Two men I've known a long in Congress and who played prominent parts in the recent Senate trial and it is outcome are indicative of what I mean. One represents what we can no longer tolerate. The other represents what we should need.
Yes, one is a Republican and something is a Democrat. But what really separates them is how each stands in terms of caring about and acting in the public interest. They are at opposite ends from the spectrum.
At one end you've Mitch McConnell, who, though he loathes Mr . trump, voted to acquit him. He did this while he wanted to maintain control of the GOP and feared he'd be minimized by Trump's supporters if he voted otherwise.
At the other end you have Jamie Raskin, a relatively new face in the home who beat the odds to become a member of Congress and then, despite an extreme personal tragedy, put together a devastating case against Trump.
itch McConnell started his political life playing the same games he plays today. He was a ruthless opportunist who sought to overthrow the leadership in the Kentucky GOP in the 1960s, failed, and have become a \”moderate\” Republican to win election as the county judge/executive in Jefferson County before he was elected towards the U.S. Senate back in 1984.
His shift that year was remarkable. Roger Ailes put together a duplicitous ad campaign that helped McConnell come from 40 points behind in the polls to win. His was the only real Senate seat the GOP picked up in Ronald Reagan's 1984 landslide election. With time, McConnell dropped any pretense of being an average as he followed the money further and additional to the right.
In 1978, the night before my first interview with McConnell, I spoke with someone who knew him well-an uncle who had caused him in the Jefferson County Republican party. \”The thing you should know about Mitch McConnell is he's about only one thing,\” I was told. \”What's that?\” Gurus.
\”Mitch McConnell is always and only about Mitch McConnell.\”
For nearly a half century those watchwords have helped me understand McConnell. They explain why he does what he does. Sure, he's smart and understands how to count votes-and that explains how he can do what he has done. But to understand the why, you need to understand that for McConnell it is all about power and personal gain.

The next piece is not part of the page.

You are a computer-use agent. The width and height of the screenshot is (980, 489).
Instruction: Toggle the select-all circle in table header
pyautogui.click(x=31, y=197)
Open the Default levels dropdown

When Trump marched McConnell to the Rose Garden in 2021 and appeared to have him on a leash, one could see the senator chafing at having to play nice. But McConnell wanted a slew of judges appointed to federal courts across the country, and to get his way he smiled at Trump.
It was never that McConnell sold his soul to Trump . It's that McConnell played Trump. McConnell's weakness happens to be that he will do anything to stay in power and anything to get what he wants-even slow-walking the impeachment trial of a man he despises so it couldn't begin until Trump was from office, and then voting to acquit him.

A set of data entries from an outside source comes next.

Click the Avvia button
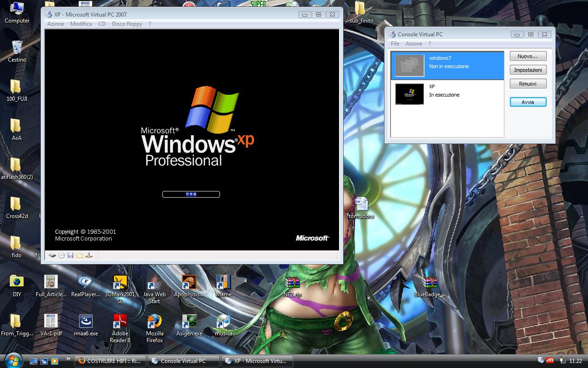 (x=528, y=102)
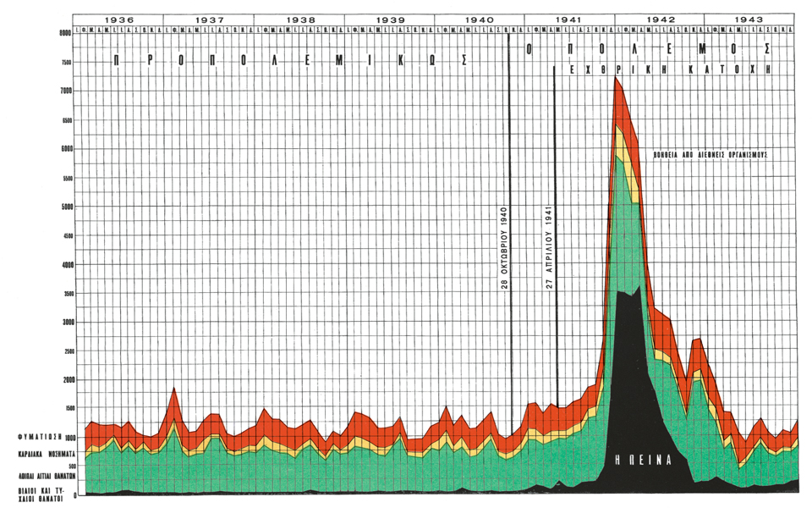The width and height of the screenshot is (812, 508).
Task: Select the 1943 year header
Action: pos(749,19)
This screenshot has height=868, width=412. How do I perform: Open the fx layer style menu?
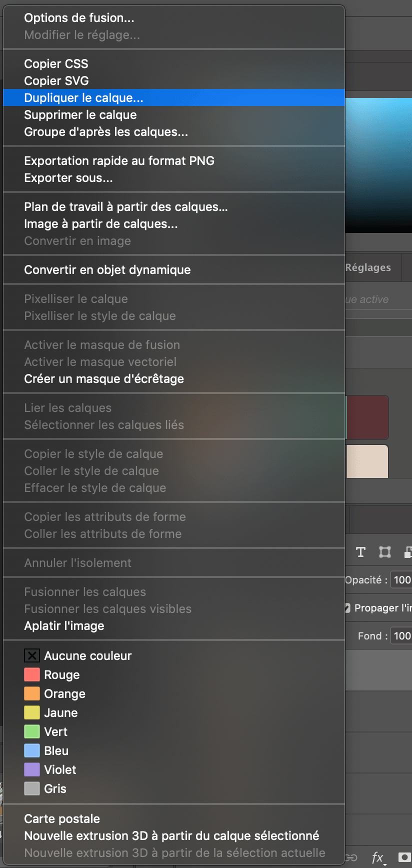(x=378, y=858)
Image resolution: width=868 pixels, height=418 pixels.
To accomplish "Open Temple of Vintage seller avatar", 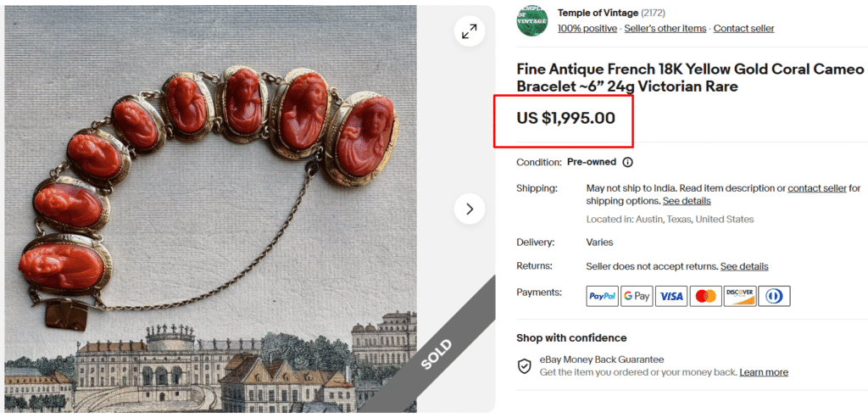I will click(532, 20).
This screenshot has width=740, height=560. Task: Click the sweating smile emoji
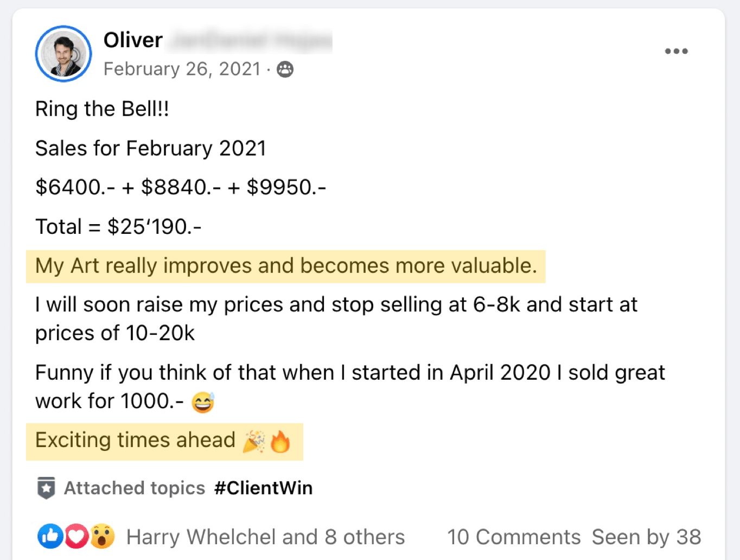(203, 402)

Of course, McConnell attempted to have it both ways. He tried to protect his reputation among Trump supporters, especially those in Congress, by voting to acquit. Then he tried to give the impression of caring about his institution by looking into making a floor speech lambasting Trump for his actions during the insurrection. That earned him a clear, crisp rebuke from Trump yesterday. \”Mitch is a dour, sullen, and unsmiling political hack, and when Republican Senators are going to stay with him, they're not going to win again,\” Trump declared. The cannibals have started to devour each other.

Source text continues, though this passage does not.